Jeder will den Mont Blanc in seinem Tourenbuch.

Auf diesen eher flachen Hängen sind die Teleskopstöcke weitaus hilf- reicher als der Pickel. Im Morgengrauen erreichen wir bereits den Dôme du Goûter. Wie so oft versperrt ein vereister Hang den Zugang zum Refuge Vallot, einem Biwak, das leider häufig mit einer Mülltonne verwechselt wird. Eine gute Gelegenheit, die Frontzacken der Steigeisen einzusetzen. Gegenüber erhebt sich der Gipfel zum Greifen nah, wäre da nicht noch dieser endlose Grat dazwischen.

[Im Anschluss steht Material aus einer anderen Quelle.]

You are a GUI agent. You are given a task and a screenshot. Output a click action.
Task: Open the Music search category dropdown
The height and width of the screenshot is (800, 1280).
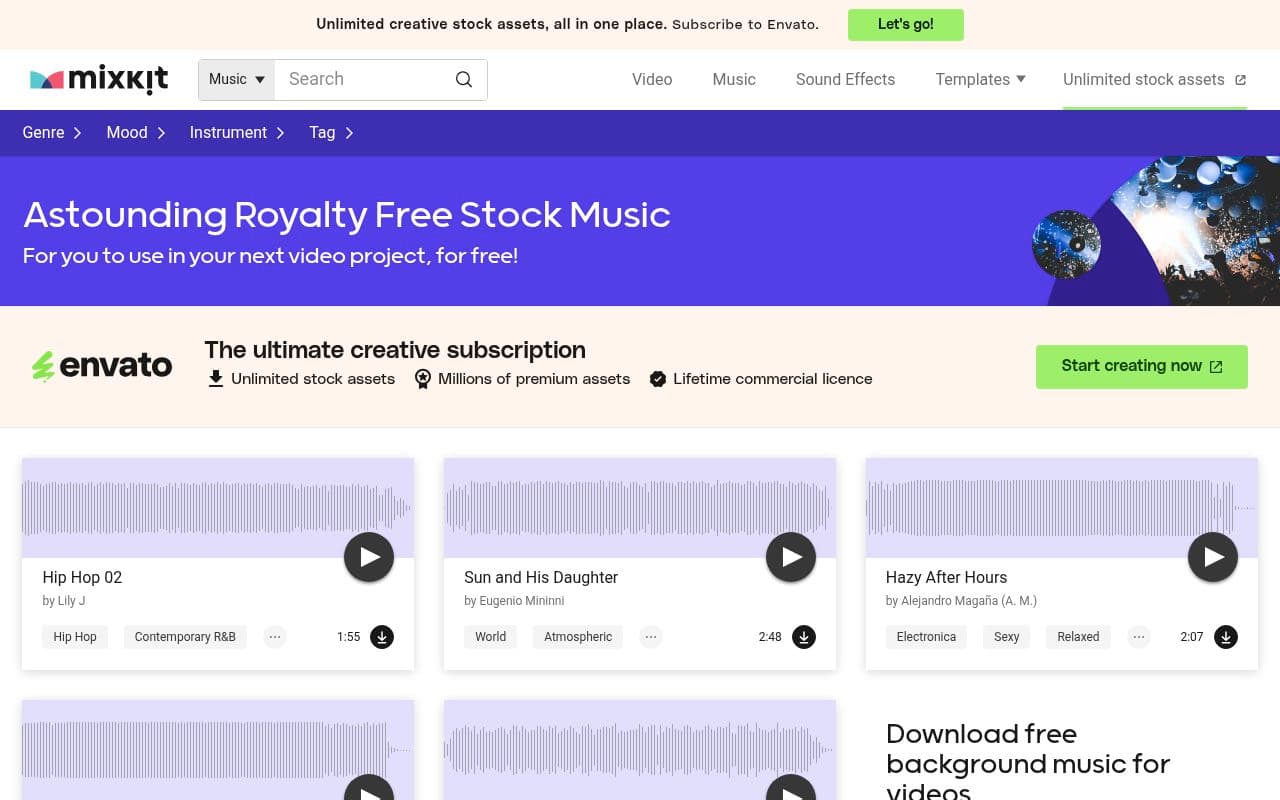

Je höher wir kommen, desto beißender wird der Wind, der Himmel färbt sich malvenblau. Wir kommen unserem Ziel immer näher, die Aiguille de Trélatête scheint winzig. Mit den ersten Sonnenstrahlen erreichen wir den Gipfel. Ein magischer Augenblick! Wir sind heute die ersten, die Welt gehört uns. Diesmal ist es perfekt gelungen, unnötiges Leiden zu vermeiden. Bald werden die Mont-Blanc-Anwärter „unseren“ Gipfel stürmen, aber sie können uns die Erinnerung nicht wegnehmen: ein paar Freunde, ganz allein auf dem Dach der Alpen.